5. Specializations, Hardware Considerations, and Limitations

Depth pruning in convolutional and TinyML contexts is adapted for compatibility with resource-constrained devices. Auxiliary networks attached at the truncation point (i.e., new lightweight heads) can restore accuracy and enable extreme parameter reduction (e.g., 93% on MLPerfTiny VWW) while remaining hardware-agnostic, i.e., requiring no sparse-matrix support (Leon et al., 2022).

Merging-based and depth-2 pruning schemes are favored for further hardware efficiency, ensuring that pruned models preserve structural regularity and map well to dense acceleration hardware (TensorCores, vector units). In contrast, kernel-size blowup in naive merging can counteract benefits, motivating joint selection over activation and convolutional layer pruning (Kim et al., 2024).

Trade-offs and limitations include:

Performance recovery at high pruning ratios (>30–40%) is not always achievable without retraining.
Calibration set size and type influence accuracy, with instruction-tuned text and sufficient examples (e.g., 1,000–16,000) yielding more reliable transformations (Shopkhoev et al., 5 May 2025).
Dynamic, prompt-conditional depth pruning requires effective routing architectures and can be sensitive to clustering quality or out-of-distribution inputs (Qiao et al., 4 Nov 2025, Wee et al., 4 Feb 2025).
Automating hyperparameter tuning (e.g., for merging thresholds, progressive annealing schedules) remains an open direction for robustness (Liu et al., 2024, Ding et al., 26 Feb 2025).

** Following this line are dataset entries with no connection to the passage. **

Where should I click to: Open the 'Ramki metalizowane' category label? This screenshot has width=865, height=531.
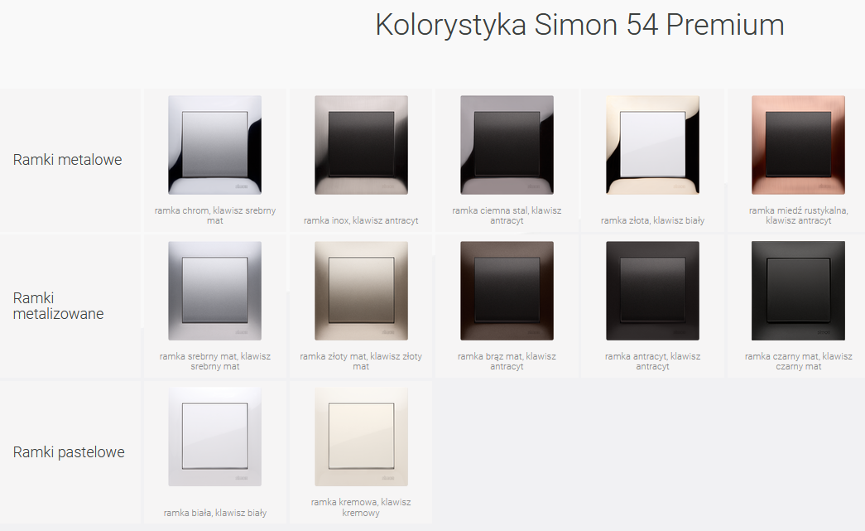point(59,306)
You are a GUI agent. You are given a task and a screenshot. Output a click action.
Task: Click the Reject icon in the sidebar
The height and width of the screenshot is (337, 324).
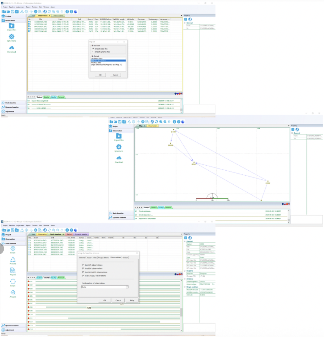tap(13, 271)
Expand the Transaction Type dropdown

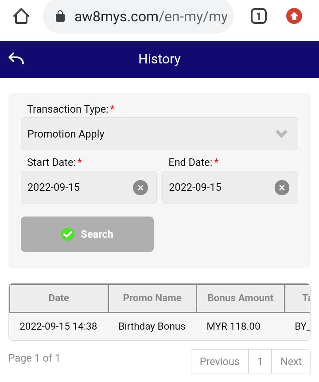[x=160, y=134]
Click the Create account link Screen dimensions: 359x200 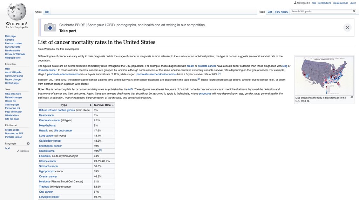340,3
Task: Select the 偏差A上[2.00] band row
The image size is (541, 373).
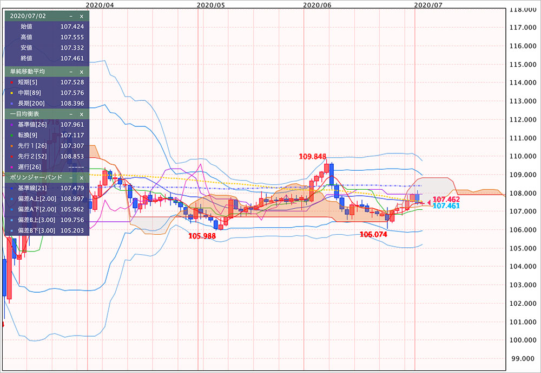Action: pyautogui.click(x=46, y=198)
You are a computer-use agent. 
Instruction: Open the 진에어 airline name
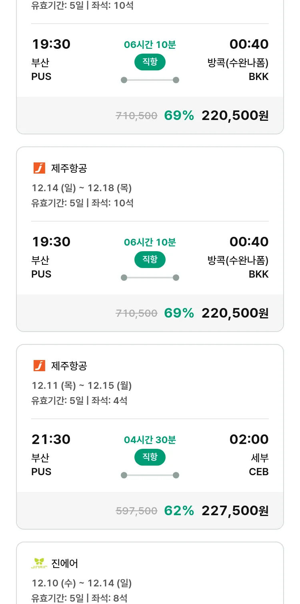(65, 563)
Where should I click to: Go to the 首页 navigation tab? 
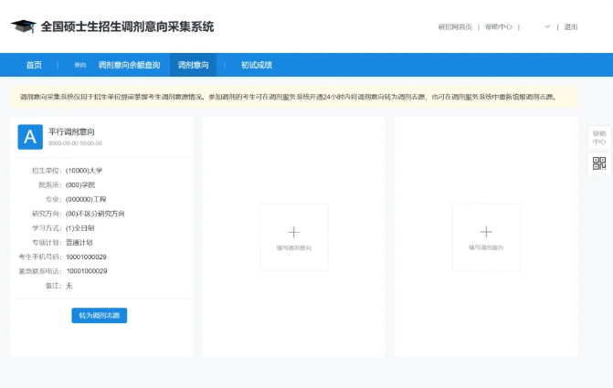click(34, 65)
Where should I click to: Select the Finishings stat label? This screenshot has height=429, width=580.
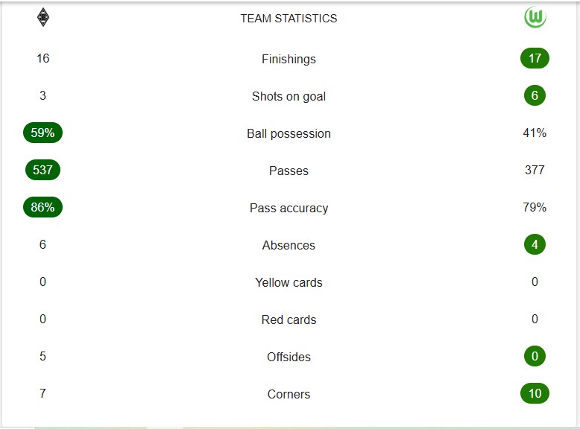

6. Recent Directions and Future Prospects

Depth pruning technology has expanded into neural ODEs (continuous-depth models), where iterative magnitude-based pruning improves generalization and alleviates mode collapse, achieving up to 98% parameter reduction without loss of density modeling accuracy (Liebenwein et al., 2021).

For explicit latency control and real deployment, joint layer and activation pruning formulated as dynamic-programming search provides globally optimal depth-merge configurations for a user-specified speedup budget (Kim et al., 2024).

Emerging frontiers include hybrid depth/width pruning at both coarse (layer) and fine (neuron/head) scales, dynamic input-conditional block skipping, and theoretical grounding of functional redundancy within and across architectures (Nascimento et al., 4 Jun 2025, Qiao et al., 4 Nov 2025, Kim et al., 27 Apr 2026).

For additional technical detail and implementation recipes across paradigms, see "ReplaceMe" (Shopkhoev et al., 5 May 2025), "SimDiff" (Chen et al., 21 Apr 2026), "IG-Pruning" (Qiao et al., 4 Nov 2025), "Shortened LLaMA" (Kim et al., 2024), "Sliding Layer Merging" (Ding et al., 26 Feb 2025), and the comprehensive treatment in "Rethinking Layer Redundancy" (Kim et al., 27 Apr 2026).